[Opening MATERIAL FOR THIS TASK section]

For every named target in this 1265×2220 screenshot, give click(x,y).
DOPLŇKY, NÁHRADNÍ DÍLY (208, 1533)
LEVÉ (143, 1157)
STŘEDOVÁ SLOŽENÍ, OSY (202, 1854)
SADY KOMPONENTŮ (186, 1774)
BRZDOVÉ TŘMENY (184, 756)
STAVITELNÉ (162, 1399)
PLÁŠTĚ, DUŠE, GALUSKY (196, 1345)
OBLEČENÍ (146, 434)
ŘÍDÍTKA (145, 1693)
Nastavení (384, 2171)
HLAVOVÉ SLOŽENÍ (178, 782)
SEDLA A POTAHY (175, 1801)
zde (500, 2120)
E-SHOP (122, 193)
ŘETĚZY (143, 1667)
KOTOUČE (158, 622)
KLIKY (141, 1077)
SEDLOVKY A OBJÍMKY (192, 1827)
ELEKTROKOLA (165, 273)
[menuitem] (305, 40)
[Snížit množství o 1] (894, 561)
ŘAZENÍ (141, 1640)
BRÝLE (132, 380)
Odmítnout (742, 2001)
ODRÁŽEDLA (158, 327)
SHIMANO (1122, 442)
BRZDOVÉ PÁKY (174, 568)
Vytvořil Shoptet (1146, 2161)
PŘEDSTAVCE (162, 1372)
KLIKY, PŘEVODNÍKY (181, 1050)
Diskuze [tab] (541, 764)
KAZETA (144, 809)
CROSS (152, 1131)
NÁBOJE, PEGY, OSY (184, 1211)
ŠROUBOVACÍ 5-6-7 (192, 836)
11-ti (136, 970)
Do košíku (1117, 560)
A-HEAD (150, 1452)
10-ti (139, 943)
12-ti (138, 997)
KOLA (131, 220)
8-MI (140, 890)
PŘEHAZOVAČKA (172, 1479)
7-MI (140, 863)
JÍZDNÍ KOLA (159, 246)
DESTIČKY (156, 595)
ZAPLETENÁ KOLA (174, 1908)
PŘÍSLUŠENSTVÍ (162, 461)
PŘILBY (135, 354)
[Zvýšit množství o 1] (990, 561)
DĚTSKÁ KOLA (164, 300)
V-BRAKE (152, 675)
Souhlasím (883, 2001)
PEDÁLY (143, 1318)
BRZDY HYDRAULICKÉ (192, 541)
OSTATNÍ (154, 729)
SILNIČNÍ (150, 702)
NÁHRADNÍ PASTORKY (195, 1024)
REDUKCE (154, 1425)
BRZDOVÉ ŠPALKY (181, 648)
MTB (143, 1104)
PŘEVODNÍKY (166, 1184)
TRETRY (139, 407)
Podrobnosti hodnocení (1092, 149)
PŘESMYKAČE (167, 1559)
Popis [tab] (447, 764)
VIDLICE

[Closing MATERIAL FOR THIS TASK section]

■ ACTIVITY ■
Please give again the lines above between the line holding "OBLEČENÍ (146, 434)" and the line holding "ELEKTROKOLA (165, 273)", inclusive, exactly as they are and with nothing added.

■ YOUR SOLUTION ■
OBLEČENÍ (146, 434)
ŘÍDÍTKA (145, 1693)
Nastavení (384, 2171)
HLAVOVÉ SLOŽENÍ (178, 782)
SEDLA A POTAHY (175, 1801)
zde (500, 2120)
E-SHOP (122, 193)
ŘETĚZY (143, 1667)
KOTOUČE (158, 622)
KLIKY (141, 1077)
SEDLOVKY A OBJÍMKY (192, 1827)
ELEKTROKOLA (165, 273)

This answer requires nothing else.